W poniedziałkowym „New York Timesie" został opublikowany artykuł z którego wynika, że w polskich muzeach znajdują się dzieła sztuki, które zostały zrabowane przez nazistów w Holandii. Znalazło się w nim stwierdzenie, że „Polska wykonała małą pracę w zapewnieniu takiej samej sprawiedliwości Żydom z Holandii i innym, których dzieła sztuki ukradziono podczas wojny i skończyły w okupowanej przez Niemców Polsce, a teraz są w oficjalnych kolekcjach muzeów". Zdanie to jest boleśnie prawdziwe.
Już cztery lata temu młody szwedzki dziennikarz Anders Rydell w publikacji „Bezcenne. Naziści opętani sztuką" zwrócił uwagę na zaniechania niektórych państw, aby zidentyfikować, a następnie zwrócić prawowitym spadkobiercom dzieła sztuki zrabowane w czasie wojny przez narodowych socjalistów z Niemiec i Austrii. Wskazywał na nieuregulowane kwestie restytucji utraconych dzieł sztuki, także przez państwa, które stały się ofiarami wojny, ale dzisiaj w swoich zasobach muzealnych mają „trefne" dzieła sztuki. W tym kontekście opisał m.in. Polaków, Rosjan czy obywateli USA.
Zorganizowany rabunek i co dalej
Po wojnie wojska alianckie odkryły 1,5 tysiąca składów z ukrytymi przez Niemców skarbami: obrazami, książkami, meblami, archiwaliami, dywanami. Znaleziono ponadto ok. 10,7 mln pojedynczych obiektów o wartości około 5 mld ówczesnych dolarów. Tylko z Polski Niemcy wywieźli połowę dziedzictwa kulturalnego państwa, skonfiskowali też jedną czwartą dzieł sztuki Europy. O tych faktach nie można zapominać.
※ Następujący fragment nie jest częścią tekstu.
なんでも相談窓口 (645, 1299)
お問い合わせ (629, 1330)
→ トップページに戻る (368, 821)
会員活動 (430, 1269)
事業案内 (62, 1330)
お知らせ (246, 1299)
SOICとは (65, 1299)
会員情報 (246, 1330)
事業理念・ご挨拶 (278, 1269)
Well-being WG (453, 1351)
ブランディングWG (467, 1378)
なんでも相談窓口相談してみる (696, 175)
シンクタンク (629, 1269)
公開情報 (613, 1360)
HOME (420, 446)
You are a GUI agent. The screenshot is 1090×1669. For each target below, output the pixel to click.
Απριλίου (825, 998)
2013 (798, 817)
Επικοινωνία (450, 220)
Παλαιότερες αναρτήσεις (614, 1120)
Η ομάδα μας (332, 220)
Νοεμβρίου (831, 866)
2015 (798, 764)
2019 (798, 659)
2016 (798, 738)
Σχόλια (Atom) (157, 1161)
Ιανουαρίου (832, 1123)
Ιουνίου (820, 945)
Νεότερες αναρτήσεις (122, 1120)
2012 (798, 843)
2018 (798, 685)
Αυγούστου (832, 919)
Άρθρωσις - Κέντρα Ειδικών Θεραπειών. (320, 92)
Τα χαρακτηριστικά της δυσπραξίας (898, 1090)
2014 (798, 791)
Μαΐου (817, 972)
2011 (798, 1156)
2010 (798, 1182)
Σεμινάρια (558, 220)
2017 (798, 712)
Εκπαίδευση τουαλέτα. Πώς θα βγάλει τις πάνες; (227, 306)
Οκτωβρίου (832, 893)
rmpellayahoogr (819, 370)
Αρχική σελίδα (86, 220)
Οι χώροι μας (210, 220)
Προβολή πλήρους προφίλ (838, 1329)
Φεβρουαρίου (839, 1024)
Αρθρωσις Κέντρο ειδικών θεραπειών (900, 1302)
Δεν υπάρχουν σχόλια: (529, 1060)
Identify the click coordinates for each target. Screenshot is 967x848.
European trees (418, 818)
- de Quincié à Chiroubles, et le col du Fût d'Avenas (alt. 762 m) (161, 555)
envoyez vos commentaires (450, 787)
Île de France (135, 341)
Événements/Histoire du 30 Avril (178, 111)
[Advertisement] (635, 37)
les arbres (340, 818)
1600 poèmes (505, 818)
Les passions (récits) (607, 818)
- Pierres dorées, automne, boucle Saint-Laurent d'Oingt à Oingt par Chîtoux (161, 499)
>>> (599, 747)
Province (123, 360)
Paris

Część dzieł sztuki została zwrócona właścicielom i spadkobiercom. Koniec wojny uruchomił jednak także proces masowego rabunku organizowanego przez zwycięzców. Tylko z Berlina Armia Czerwona wywiozła ołtarz grecki z Pergamonu i ponad tysiąc siedemset obrazów Rembrandta, Tycjana, Rafaela, Goi i Rubensa (po śmierci Stalina część została zwrócona). Do dzisiaj nie ma pewności, ile dzieł sztuki trafiło za ocean, bo w wielu przypadkach żołnierze amerykańscy traktowali znalezione dzieła sztuki jako łupy wojenne. Od tego czasu rządy wielu europejskich państw i osoby prywatne ubiegają się o to, by Amerykanie i Rosjanie zwrócili im utraconą własność.
Po wojnie tylko część dzieł została zwrócona właścicielom i spadkobiercom. Jak przypominał Rydell pod koniec lat 50. nadal ponad milion obiektów zalegało w magazynach i zostały one przekazane RFN. Niemcy część z nich zwrócili, a pozostałe zaczęli przekazywać do muzeów i sprzedawać. Stąd dzisiaj, co jakiś czas, rynkiem antykwarycznym wstrząsają doniesienia o handlu skradzionymi w czasie wojny dziełach sztuki. Pod koniec lat 90. wyliczono, że „w niemieckich muzeach znajduje się jeszcze prawie 50 tys. obiektów o niejasnej przeszłości związanej z nazistowskimi grabieżami okresu drugiej wojny".